The course is structured in six main chapters, progressing from rigid body fundamentals through manipulator kinematics and dynamics to control:
Chapter 1: Rigid Body Motions
Lectures 1-5 | Fundamentals, tracking rigid bodies, and differential kinematics
Concepts of space, inertial frame, rigid body, body frame
Orientation representations: Euler angles, angle-axis, quaternions, exponential coordinates
Homogeneous transformations, twists, screw motion
Rotational velocity, rigid body velocity, adjoint transformation
Wrenches and their transformation
Chapter 2: Manipulator Kinematics
Lectures 5-10 | Forward kinematics, inverse kinematics, and differential kinematics
Product of exponentials formula, relation to Denavit-Hartenberg
Manipulator workspace, Paden-Kahan subproblems
Geometric manipulator Jacobian, numerical inverse kinematics
End-effector forces and joint torques
Redundant manipulators, task prioritization, Moore-Penrose pseudoinverse
Singular configurations, manipulability ellipsoid, parallel manipulators
Chapter 3: Rigid Body Dynamics
Lectures 10-13 | Dynamics of constrained particles and rigid bodies
Newton's laws, d'Alembert's principle, Lagrange equations
Linear and angular momentum, inertia matrix, Newton-Euler equations
Dynamic parameter identification, rigid body Lagrangian
Chapter 4: Manipulator Dynamics
Lectures 14-16 | Open-chain and constrained manipulator dynamics
Lagrangian, equations of motion, joint friction
Contact models, Pfaffian constraints
Solving dynamics with Lagrangian multipliers
Newton-Euler algorithm for inverse and forward dynamics
Chapter 5: Fundamentals of System Control
Lectures 17-21 | LTI systems, stability, and state estimation
State space representation, transfer functions, Laplace transformation
Loop transfer, root locus, Nyquist criterion, stability margins
PID control design and tuning
Observability, Luenberger observer
Kalman filter, Bayes filters, recursive state estimation
Chapter 6: Manipulator Control
Lectures 22-27 | Motion control, force control, and optimization-based control
Independent joint control, inverse dynamics control via feedback linearization
Lyapunov stability
Operational space control
Impedance control, direct force control
Linear quadratic regulators and model-predictive control
The course content draws from three textbooks:
A Mathematical Introduction to Robotic Manipulation
by Richard M. Murray, Zexiang Li, and S. Shankar Sastry (1994)
Focus: Kinematics and Dynamics
Modern Robotics
by Kevin M. Lynch and Frank C. Park (2017)
Focus: Kinematics and Dynamics
Feedback Systems: An Introduction for Scientists and Engineers
by Karl Johan Åström and Richard M. Murray (2010)
Focus: Control
Additional recommended textbooks include:
Robotics: Modeling, Planning and Control by Bruno Siciliano, Lorenzo Sciavicco, Luigi Villani, and Giuseppe Oriolo (2009)
Applied Dynamics: With Applications to Multibody and Mechatronic Systems by Francis C. Moon (1998)
Control System Design: An Introduction to State-Space Methods by Bernard Friedland (2005)
Students use either MATLAB or Python for coding challenges.
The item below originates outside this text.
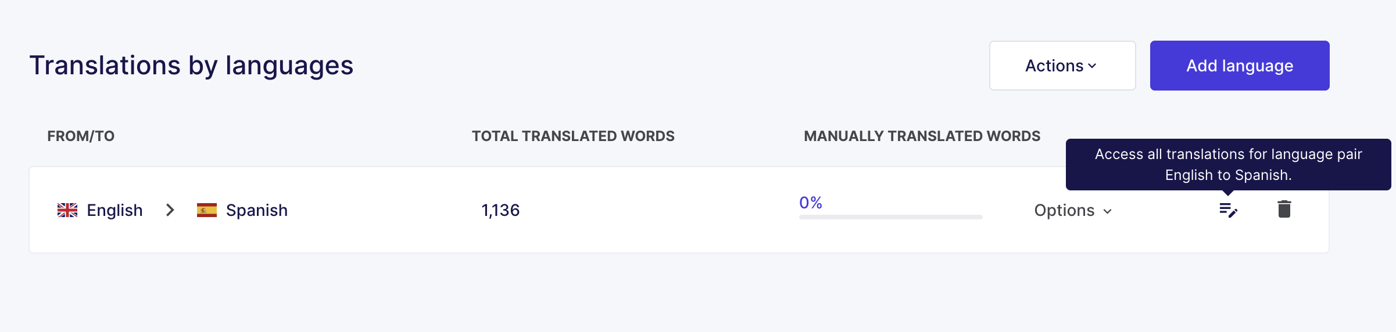
Task: Click the arrow between English and Spanish
Action: pos(170,210)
Students are responsible for ensuring they have access to and proficiency with their chosen environment. Resources include official documentation, CMU library resources, and online learning platforms focusing on scientific computing and numerical methods.
Students' comprehension of theoretical concepts and practical application skills are assessed through biweekly assignments. These assignments typically contain mixed theoretical problems and coding challenges. Example tasks include:
translating fundamental kinematics concepts like rotation matrices and exponential coordinates to planar motion problems,
writing forward dynamics algorithms for robot mechanisms and simulating their dynamics,
estimating the state of a moving object from noisy IMU data.